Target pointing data
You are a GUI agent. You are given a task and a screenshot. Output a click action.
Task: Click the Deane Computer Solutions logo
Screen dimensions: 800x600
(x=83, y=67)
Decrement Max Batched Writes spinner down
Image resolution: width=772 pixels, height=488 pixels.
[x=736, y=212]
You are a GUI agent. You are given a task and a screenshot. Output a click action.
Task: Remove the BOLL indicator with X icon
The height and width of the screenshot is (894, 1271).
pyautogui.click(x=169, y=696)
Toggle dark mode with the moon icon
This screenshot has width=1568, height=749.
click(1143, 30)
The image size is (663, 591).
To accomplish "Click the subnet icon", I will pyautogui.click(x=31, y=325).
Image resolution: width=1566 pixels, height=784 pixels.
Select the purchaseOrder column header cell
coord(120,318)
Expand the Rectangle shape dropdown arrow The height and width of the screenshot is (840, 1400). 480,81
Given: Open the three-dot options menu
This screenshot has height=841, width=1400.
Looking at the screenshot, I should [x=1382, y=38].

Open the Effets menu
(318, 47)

:: What is being asked ::
Copy out all of the data above word for word, keeping every line as it appears.

:: Answer to the problem ::
You are a GUI agent. You are given a task and a screenshot. Output a click action.
Task: Click the Deane Computer Solutions logo
Screen dimensions: 800x600
(x=83, y=67)
Decrement Max Batched Writes spinner down
Image resolution: width=772 pixels, height=488 pixels.
[x=736, y=212]
You are a GUI agent. You are given a task and a screenshot. Output a click action.
Task: Remove the BOLL indicator with X icon
The height and width of the screenshot is (894, 1271).
pyautogui.click(x=169, y=696)
Toggle dark mode with the moon icon
This screenshot has width=1568, height=749.
click(1143, 30)
The image size is (663, 591).
To accomplish "Click the subnet icon", I will pyautogui.click(x=31, y=325).
Image resolution: width=1566 pixels, height=784 pixels.
Select the purchaseOrder column header cell
coord(120,318)
Expand the Rectangle shape dropdown arrow The height and width of the screenshot is (840, 1400). 480,81
Given: Open the three-dot options menu
This screenshot has height=841, width=1400.
Looking at the screenshot, I should [x=1382, y=38].

Open the Effets menu
(318, 47)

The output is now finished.